### Record extracts
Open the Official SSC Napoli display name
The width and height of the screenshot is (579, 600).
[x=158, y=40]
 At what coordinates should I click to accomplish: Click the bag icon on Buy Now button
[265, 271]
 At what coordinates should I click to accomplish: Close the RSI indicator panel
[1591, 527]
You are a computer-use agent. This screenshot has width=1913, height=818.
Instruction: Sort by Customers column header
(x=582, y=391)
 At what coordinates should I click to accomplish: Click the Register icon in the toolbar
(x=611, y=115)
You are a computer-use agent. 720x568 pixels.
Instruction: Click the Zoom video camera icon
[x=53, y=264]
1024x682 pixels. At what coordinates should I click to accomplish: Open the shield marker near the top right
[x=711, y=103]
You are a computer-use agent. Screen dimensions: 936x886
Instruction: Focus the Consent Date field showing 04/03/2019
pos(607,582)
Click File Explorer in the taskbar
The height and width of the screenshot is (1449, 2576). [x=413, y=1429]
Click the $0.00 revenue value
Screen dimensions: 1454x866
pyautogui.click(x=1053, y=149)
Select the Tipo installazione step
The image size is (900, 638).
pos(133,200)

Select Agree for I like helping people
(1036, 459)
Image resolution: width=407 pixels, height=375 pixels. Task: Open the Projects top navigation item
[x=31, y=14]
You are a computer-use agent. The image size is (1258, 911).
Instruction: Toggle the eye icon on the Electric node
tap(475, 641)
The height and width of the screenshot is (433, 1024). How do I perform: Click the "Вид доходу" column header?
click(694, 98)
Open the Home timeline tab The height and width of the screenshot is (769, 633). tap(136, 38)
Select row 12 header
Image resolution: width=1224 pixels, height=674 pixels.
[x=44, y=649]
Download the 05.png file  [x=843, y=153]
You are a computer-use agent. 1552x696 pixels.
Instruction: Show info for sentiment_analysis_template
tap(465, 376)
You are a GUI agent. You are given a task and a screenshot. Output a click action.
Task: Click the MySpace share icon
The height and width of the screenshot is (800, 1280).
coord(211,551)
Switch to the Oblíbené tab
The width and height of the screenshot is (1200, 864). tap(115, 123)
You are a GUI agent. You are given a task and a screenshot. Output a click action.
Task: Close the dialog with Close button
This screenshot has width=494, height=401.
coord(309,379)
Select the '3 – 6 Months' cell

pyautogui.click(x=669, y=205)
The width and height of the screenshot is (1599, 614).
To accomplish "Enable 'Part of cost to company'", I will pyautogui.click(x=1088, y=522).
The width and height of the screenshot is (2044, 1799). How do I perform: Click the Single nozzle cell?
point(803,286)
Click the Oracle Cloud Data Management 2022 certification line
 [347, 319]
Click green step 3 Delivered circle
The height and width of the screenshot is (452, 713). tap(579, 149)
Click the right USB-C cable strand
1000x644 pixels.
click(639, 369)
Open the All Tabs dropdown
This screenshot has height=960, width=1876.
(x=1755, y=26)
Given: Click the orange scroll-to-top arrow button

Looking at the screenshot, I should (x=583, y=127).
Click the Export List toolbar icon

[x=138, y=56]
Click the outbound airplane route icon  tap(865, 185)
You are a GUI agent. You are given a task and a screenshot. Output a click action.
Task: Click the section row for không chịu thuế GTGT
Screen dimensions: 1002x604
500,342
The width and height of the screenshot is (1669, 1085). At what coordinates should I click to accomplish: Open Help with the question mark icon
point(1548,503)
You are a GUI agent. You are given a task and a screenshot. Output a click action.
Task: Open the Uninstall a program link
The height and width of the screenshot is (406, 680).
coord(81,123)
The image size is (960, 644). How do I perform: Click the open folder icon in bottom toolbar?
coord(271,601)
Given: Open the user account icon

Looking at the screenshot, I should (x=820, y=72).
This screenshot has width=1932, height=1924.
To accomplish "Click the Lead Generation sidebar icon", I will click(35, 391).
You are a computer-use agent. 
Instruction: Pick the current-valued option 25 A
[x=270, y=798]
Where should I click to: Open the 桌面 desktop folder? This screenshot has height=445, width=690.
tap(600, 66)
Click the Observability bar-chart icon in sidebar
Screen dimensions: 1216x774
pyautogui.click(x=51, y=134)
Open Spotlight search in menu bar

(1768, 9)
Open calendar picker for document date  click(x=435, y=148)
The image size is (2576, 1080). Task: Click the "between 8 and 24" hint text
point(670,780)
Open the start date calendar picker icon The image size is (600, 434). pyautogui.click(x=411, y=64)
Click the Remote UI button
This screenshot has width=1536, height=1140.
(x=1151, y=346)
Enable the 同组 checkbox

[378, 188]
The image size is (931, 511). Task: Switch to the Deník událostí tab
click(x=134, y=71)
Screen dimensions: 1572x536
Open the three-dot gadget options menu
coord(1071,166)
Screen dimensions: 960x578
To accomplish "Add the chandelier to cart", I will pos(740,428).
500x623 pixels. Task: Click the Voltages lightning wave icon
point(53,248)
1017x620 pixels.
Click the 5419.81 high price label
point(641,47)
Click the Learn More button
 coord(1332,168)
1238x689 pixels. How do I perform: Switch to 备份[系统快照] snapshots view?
######
_Stated problem_: Gather every line in the data above that contains the string "cell", and reproduce each of those lines in full.

_Result_:
Select the '3 – 6 Months' cell
The width and height of the screenshot is (2044, 1799). How do I perform: Click the Single nozzle cell?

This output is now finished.